At the Cairo Opera House, where the scent of fresh paint mingles with the lingering magic of projected light, something quietly revolutionary is taking place.
In the elegant halls of El Bab and Salah Taher, the rigid border between cinema and fine art has dissolved.
Frames that once flickered for two hours now breathe permanently on canvas and brushstrokes that belonged only to galleries have learned to move.
This is Parallel Frames 2025, the daring new exhibition that has made its debut on the margins of the 46th Cairo International Film Festival.
Walid Qannoush, head of the Fine Arts Sector at the Ministry of Culture describes it simply: “We wanted film lovers and art lovers to stand in the same space and feel the exact moment when their two languages meet”.

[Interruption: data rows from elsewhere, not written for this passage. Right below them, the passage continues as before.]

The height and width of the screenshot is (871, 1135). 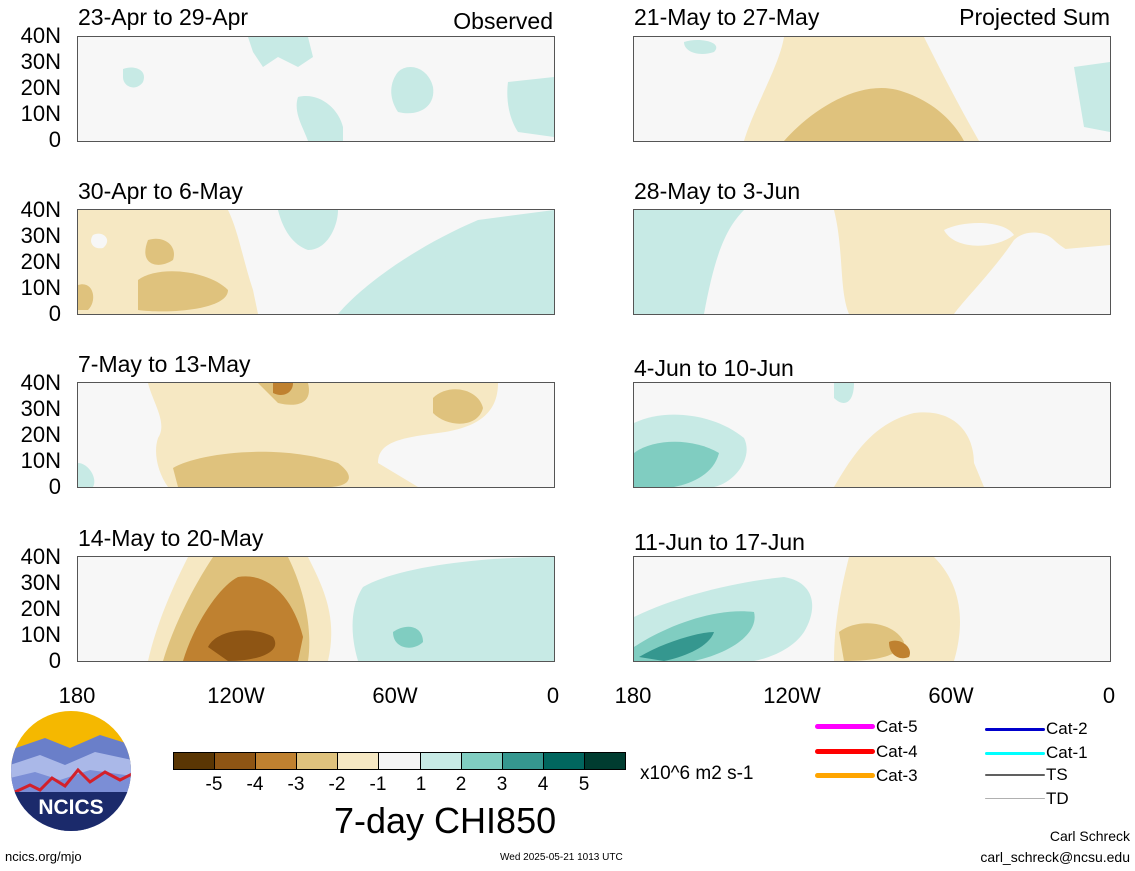 I want to click on timestamp: Wed 2025-05-21 1013 UTC, so click(x=562, y=858).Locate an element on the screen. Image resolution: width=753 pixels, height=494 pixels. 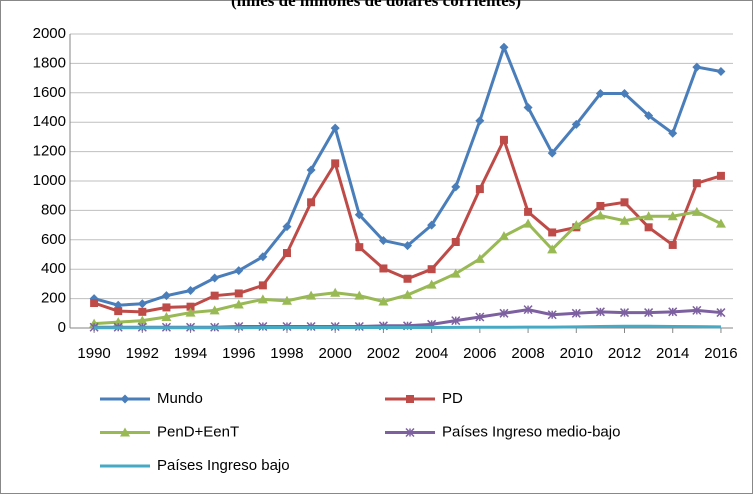
y-tick-label: 1000 is located at coordinates (50, 180).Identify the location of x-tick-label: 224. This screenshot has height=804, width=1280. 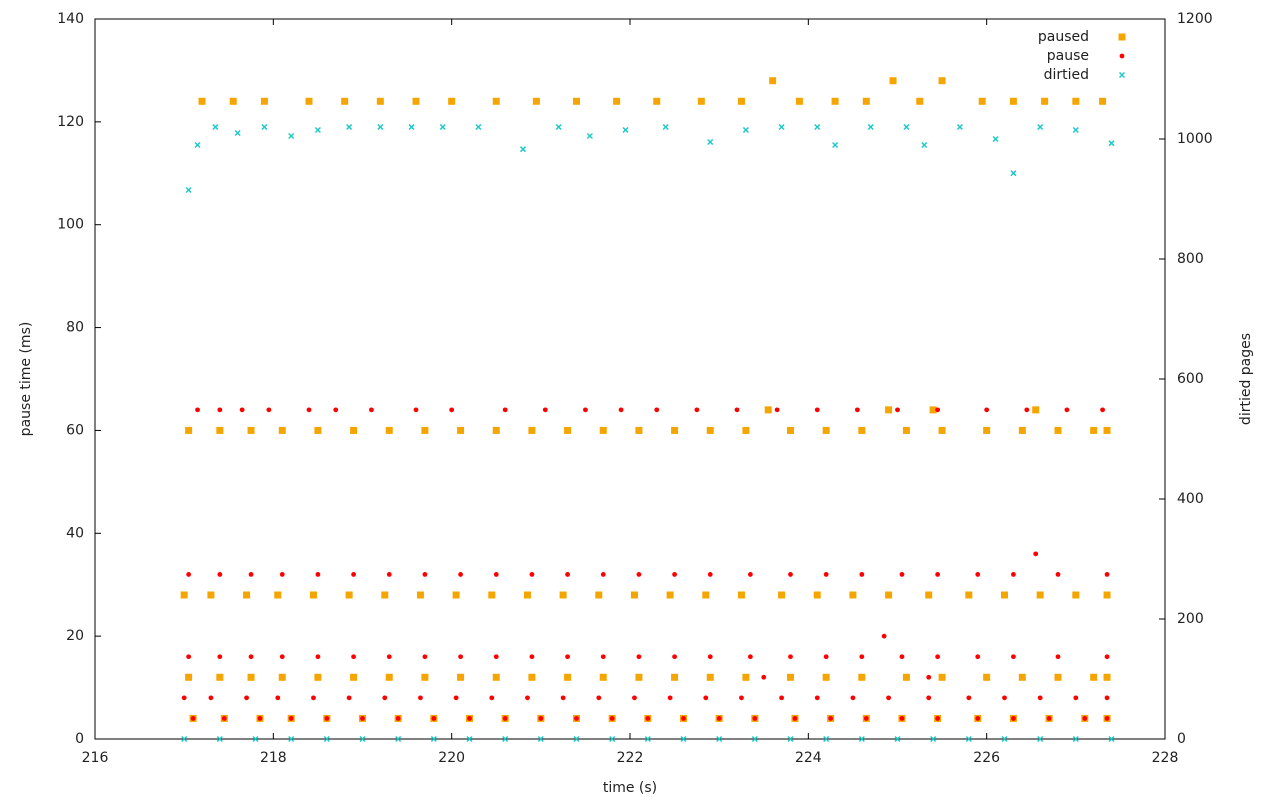
(808, 758).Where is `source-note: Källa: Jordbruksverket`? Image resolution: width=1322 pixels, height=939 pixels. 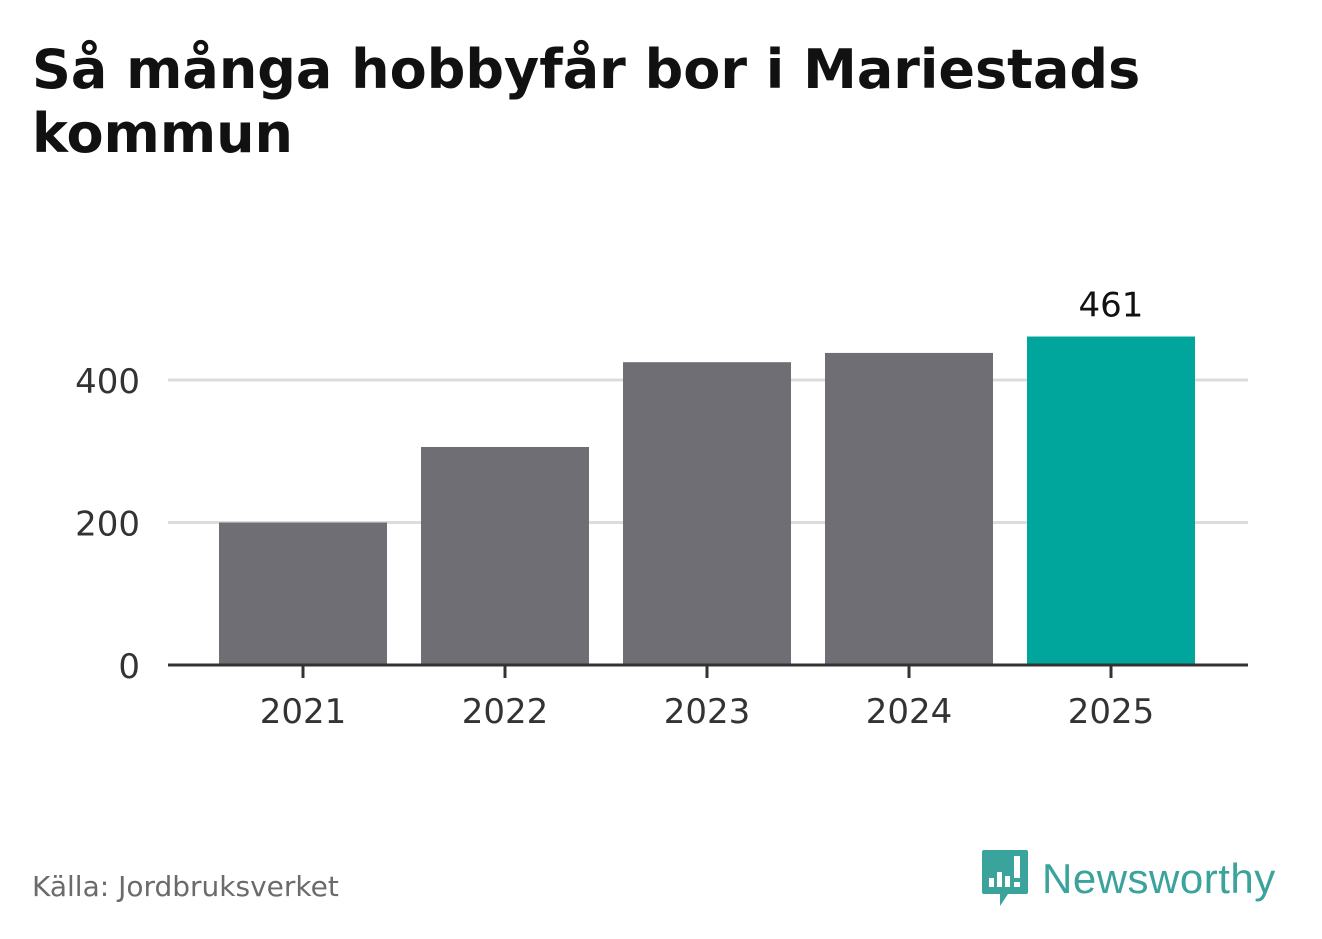
source-note: Källa: Jordbruksverket is located at coordinates (186, 886).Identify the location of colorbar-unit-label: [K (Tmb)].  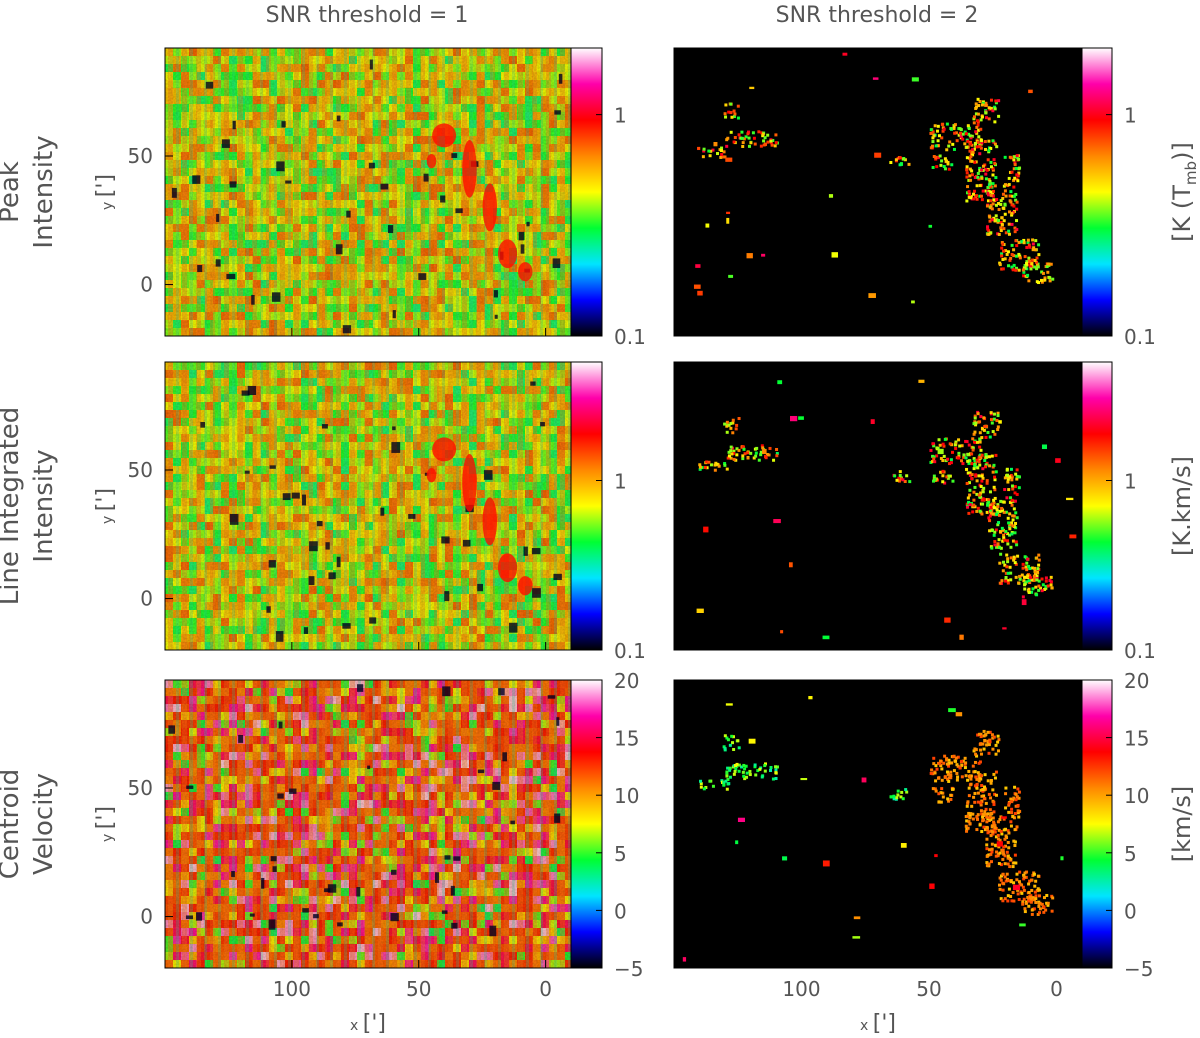
(1184, 192).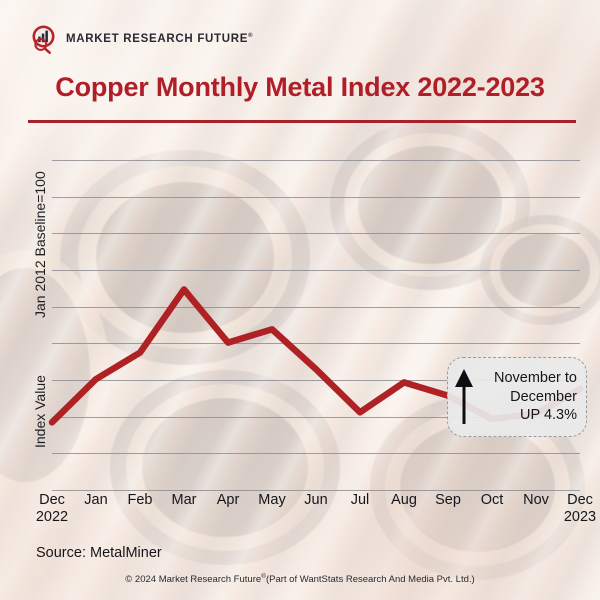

In these rooms, the cinematic image is no longer frozen at the end of a reel. It spills across sculptures, dissolves into photographs, and reappears as shimmering video installation, proving that the seventh art and the fine arts have always been secret siblings.
One of the exhibition’s most captivating stories is its celebration of the film poster, an object too often dismissed as commercial ephemera that, in Egypt and across the Arab world, became a revered art form in its own right.
Walking through the display feels like turning the pages of a luminous history book: lavish hand-painted portraits from the golden age give way to the bold photographic collages of the 1970s, then to the sleek digital designs of the 1990s and beyond.
Each shift in style carries with it a shift in identity, technology, and dreaming.
For Qannoush, bringing visual art into the heart of the Cairo International Film Festival, for the first time, is more than symbolic.
“We are done treating fine art as the festival’s polite guest,” he says with a smile. “It belongs at the table.”
The exhibition weaves two great narratives into a single, perfect experience.

In the Salah Taher Gallery, 30 Egyptian artists and three distinguished Arab guests, from seasoned masters to daring young voices, revisit unforgettable moments from cinema and translate them into paint, bronze, light, and moving image.
A single frozen scream from a black-and-white classic might reappear as a towering abstract sculpture. The golden haze of a sunset in a forgotten melodrama becomes a luminous video loop.
Cinema, here, is revealed as a visual mother tongue that every artist in the room already speaks fluently.
Across the corridor in El Bab Hall, the spotlight falls on the unsung heroes who actually built the dream factories of Egyptian cinema.
Rare storyboards, costume sketches, and set designs by legends, such as Shadi Abdel Salam, Salah Marei, Ansi Abu Seif, and Nagi Shaker, are displayed like sacred relics.
Original posters by Mortada Anis, one of the last living masters of hand-drawn illustration, glow under gentle lighting, their vivid colours and dramatic poses reminding visitors that long before Photoshop, genius lived in the stroke of a brush.
Parallel Frames 2025 is not merely an exhibition, but a love letter written in light and pigment, a passionate argument that cinema and fine art have never truly been apart.
It remains open to the public at the Cairo Opera House daily until 22 November 2025.
Anyone who has ever been moved by a film or a painting owes themselves the short walk across the Opera grounds to step inside this luminous conversation.